__Raw records__:
[Begin]

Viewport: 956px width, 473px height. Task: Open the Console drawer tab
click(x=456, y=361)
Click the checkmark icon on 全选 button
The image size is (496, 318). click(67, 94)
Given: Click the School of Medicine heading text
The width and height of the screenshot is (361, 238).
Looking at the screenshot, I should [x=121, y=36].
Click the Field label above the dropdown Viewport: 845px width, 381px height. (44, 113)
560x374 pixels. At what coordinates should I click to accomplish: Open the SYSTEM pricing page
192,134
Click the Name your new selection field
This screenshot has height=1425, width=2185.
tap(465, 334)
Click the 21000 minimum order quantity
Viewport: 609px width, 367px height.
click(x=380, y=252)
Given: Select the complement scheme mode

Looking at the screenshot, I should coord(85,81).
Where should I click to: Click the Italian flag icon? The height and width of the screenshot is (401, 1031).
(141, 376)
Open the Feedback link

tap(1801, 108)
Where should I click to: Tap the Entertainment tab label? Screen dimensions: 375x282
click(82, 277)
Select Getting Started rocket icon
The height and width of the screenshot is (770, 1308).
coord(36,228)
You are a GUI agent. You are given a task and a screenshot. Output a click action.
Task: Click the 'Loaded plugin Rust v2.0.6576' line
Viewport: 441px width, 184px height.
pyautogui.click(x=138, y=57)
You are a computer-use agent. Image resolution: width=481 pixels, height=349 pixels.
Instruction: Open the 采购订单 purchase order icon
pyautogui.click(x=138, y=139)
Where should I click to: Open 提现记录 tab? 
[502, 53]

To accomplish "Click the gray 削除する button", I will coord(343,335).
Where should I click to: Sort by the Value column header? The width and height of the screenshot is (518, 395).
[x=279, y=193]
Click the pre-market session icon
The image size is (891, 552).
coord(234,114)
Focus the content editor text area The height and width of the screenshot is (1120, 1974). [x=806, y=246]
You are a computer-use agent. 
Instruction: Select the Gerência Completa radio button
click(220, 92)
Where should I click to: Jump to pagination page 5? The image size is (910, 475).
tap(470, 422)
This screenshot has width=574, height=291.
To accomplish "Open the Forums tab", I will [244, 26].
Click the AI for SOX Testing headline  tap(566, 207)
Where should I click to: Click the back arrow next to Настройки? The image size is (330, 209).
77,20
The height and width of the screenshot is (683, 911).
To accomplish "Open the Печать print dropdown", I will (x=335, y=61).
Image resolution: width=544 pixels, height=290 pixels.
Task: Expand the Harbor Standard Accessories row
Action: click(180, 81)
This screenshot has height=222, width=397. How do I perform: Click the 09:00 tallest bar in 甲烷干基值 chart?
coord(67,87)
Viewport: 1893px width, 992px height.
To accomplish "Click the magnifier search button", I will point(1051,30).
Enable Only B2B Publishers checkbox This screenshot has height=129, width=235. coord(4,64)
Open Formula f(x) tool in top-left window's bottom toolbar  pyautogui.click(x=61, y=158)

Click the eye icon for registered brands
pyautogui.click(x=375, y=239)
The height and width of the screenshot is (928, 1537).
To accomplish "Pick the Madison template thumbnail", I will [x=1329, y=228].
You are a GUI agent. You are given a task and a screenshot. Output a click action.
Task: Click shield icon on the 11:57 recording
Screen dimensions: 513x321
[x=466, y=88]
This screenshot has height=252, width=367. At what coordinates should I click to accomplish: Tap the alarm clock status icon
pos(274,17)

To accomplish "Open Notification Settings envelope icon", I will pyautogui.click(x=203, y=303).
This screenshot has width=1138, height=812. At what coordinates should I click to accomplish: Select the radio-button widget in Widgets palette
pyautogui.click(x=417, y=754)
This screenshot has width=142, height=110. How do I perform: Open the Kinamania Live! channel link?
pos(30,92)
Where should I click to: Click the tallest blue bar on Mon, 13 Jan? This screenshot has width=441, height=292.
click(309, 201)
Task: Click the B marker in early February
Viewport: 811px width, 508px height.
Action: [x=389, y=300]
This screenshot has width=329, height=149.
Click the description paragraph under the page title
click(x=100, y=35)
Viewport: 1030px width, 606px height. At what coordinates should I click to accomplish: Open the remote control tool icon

[End]

__Your objective__: Arrange the entries, from the line containing "This screenshot has width=142, height=110." through the last line of the entries, as a Markdown table with the columns Row and Line. Number each line and leave out blank lines.

__Right answer__:
| Row | Line |
|---|---|
| 1 | This screenshot has width=142, height=110. How do I perform: Open the Kinamania Live! channel link? |
| 2 | pos(30,92) |
| 3 | Where should I click to: Click the tallest blue bar on Mon, 13 Jan? This screenshot has width=441, height=292. |
| 4 | click(309, 201) |
| 5 | Task: Click the B marker in early February |
| 6 | Viewport: 811px width, 508px height. |
| 7 | Action: [x=389, y=300] |
| 8 | This screenshot has width=329, height=149. |
| 9 | Click the description paragraph under the page title |
| 10 | click(x=100, y=35) |
| 11 | Viewport: 1030px width, 606px height. At what coordinates should I click to accomplish: Open the remote control tool icon |